B. PERUMUSAN MASALAH Pemerintah telah menetapkan target skor PPH sebesar 100 poin untuk tahun 2020. Skor PPH sebesar 100 poin menunjukkan tercapainya mutu gizi dan keragaman konsumsi pangan. Permasalahan yang terjadi adalah, apakah target tersebut dapat tercapai dengan pola konsumsi masyarakat DIY di masing-masing kabupaten pada saat ini. Pelaksanaan otonomi daerah diharapkan dapat membantu pencapaian target skor PPH seperti yang diharapkan. Dengan otonomi daerah pemerintah daerah dianggap lebih mengetahui keadaan wilayahnya dan dapat merumuskan rencana pembangunan yang sesuai dengan kondisi daerahnya termasuk untuk aspek pangan. Akan tetapi besarnya perhatian pemerintah daerah pada masalah pangan belum sepenuhnya menjamin tercapainya target skor PPH 100 pada tahun 2020. Oleh karena itu diperlukan suatu penelitian untuk mengetahui perbedaan capaian Pola Pangan Harapan (PPH) dan Angka Kecukupan Energi (AKE) sebelum dan sesudah pelaksanaan otonomi daerah.
4
C. TUJUAN PENELITIAN Tujuan dari penelitian ini adalah: 1. Untuk mengetahui kinerja Angka Kecukupan Energi (AKE) dan Pola Pangan Harapan (PPH) sebelum dan sesudah otonomi daerah di Kabupaten atau Kota di wilayah DIY. 2. Untuk mengetahui kinerja AKE dan PPH sebelum dan sesudah otonomi daerah di DIY.

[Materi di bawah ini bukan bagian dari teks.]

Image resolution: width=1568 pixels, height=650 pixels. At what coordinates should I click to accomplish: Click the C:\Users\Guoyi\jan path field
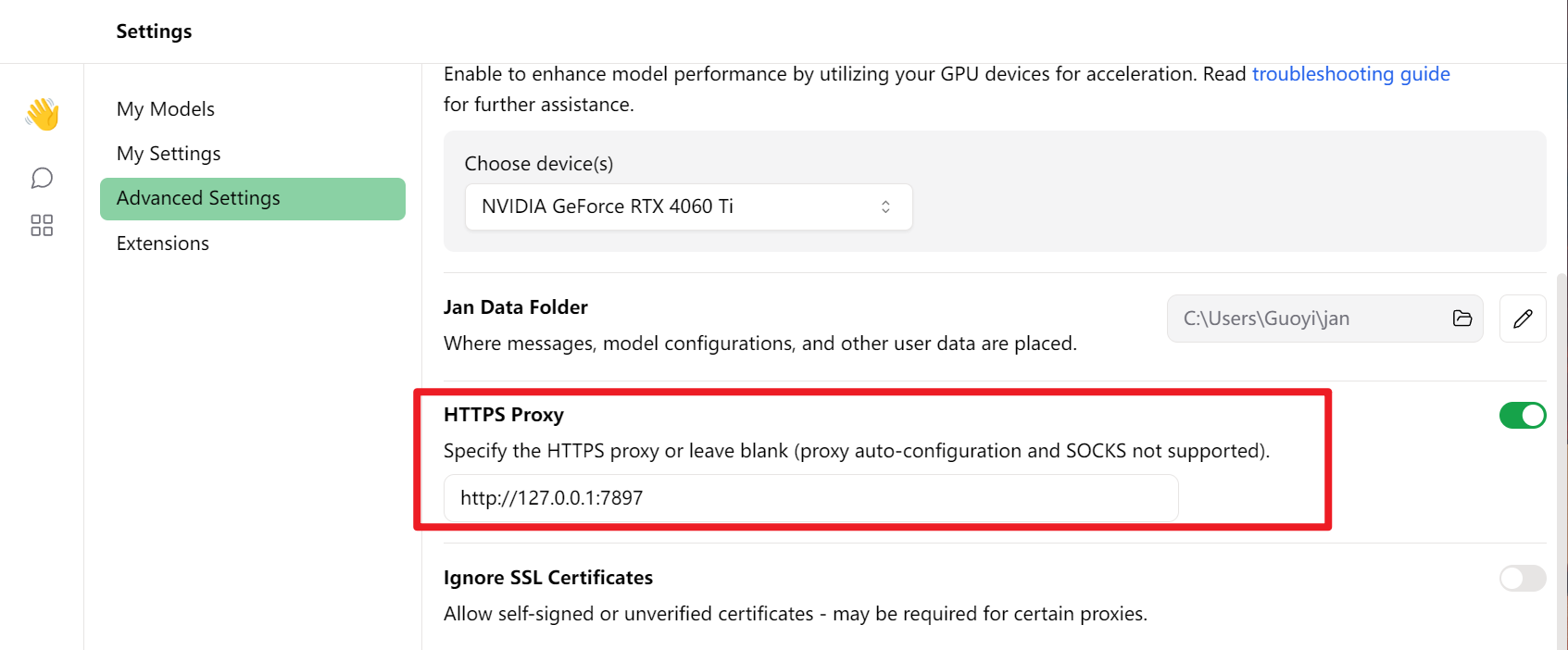1324,319
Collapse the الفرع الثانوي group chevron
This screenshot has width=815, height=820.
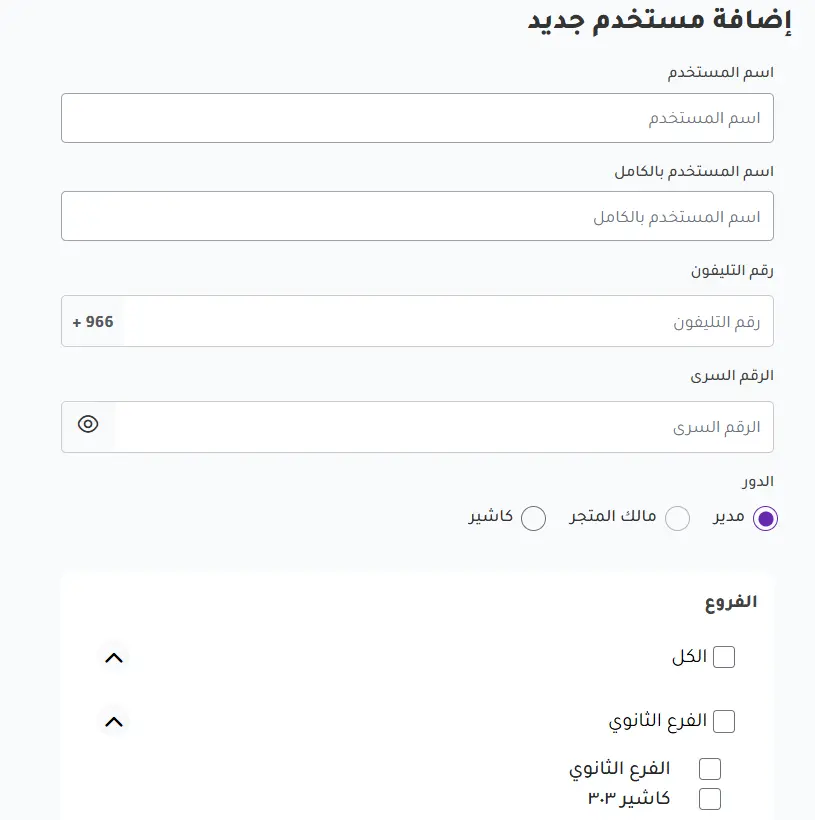click(x=114, y=721)
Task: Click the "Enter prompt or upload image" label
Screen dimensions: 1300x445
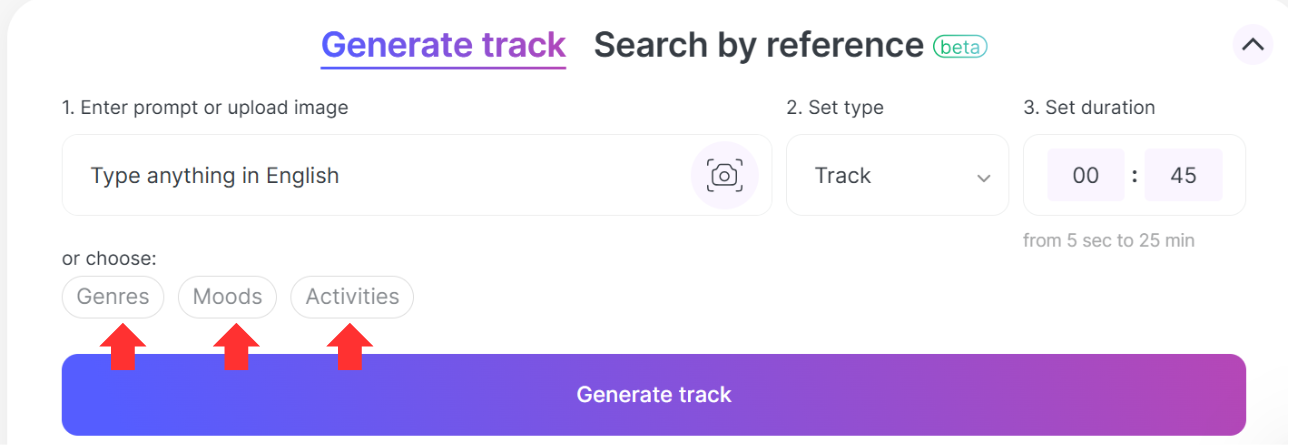Action: tap(205, 107)

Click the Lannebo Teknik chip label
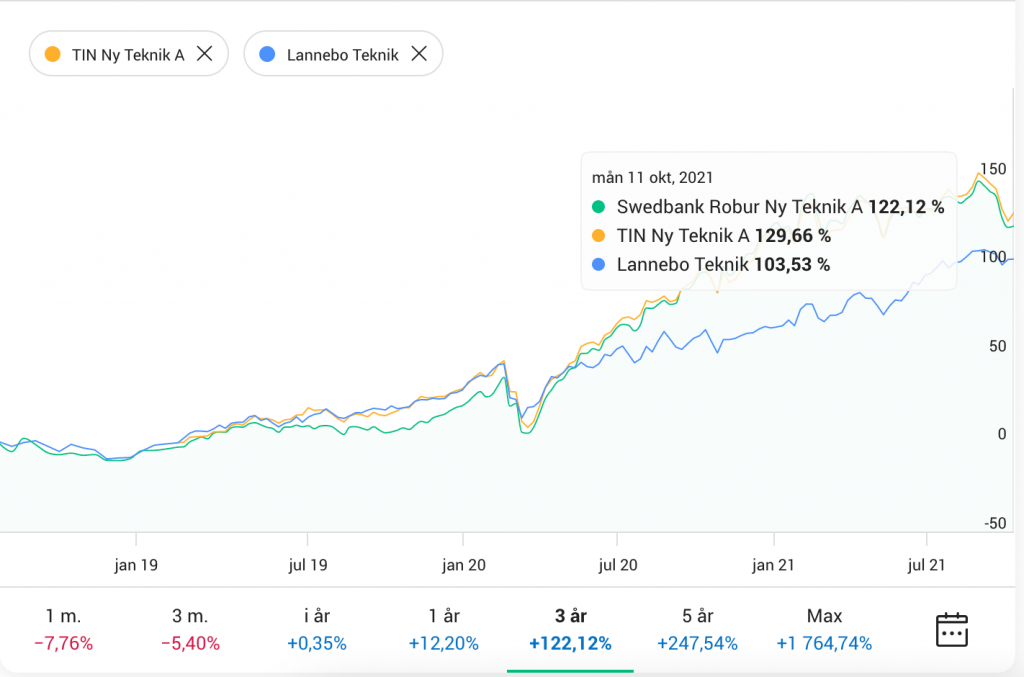(343, 55)
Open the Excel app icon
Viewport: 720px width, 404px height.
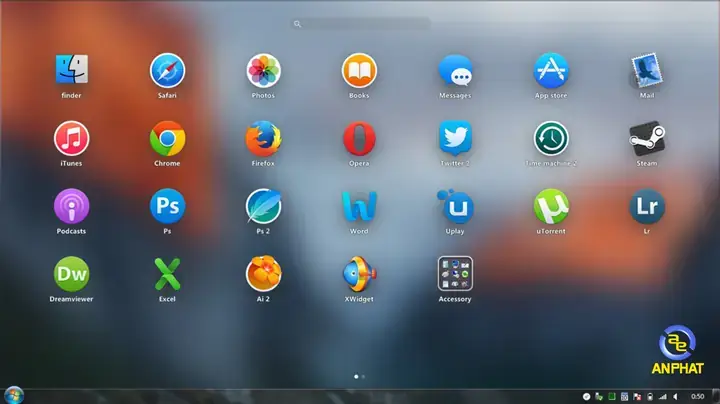click(x=167, y=273)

D. MANFAAT PENELITIAN Penelitian ini diharapkan dapat memberikan manfaat bagi pembaca antara lain: 1. Bagi instansi pemerintah dan penyusun kebijakan, dapat digunakan sebagai masukan dalam menyusun prioritas strategi ataupun kebijakan untuk ketahanan pangan DIY. 2. Bagi penulis, untuk mengembangkan wawasan dan memenuhi persyaratan memperoleh derajat Master of Science pada Program Studi Magister Manajemen Agribisnis, Fakultas Pertanian Universitas Gadjah Mada.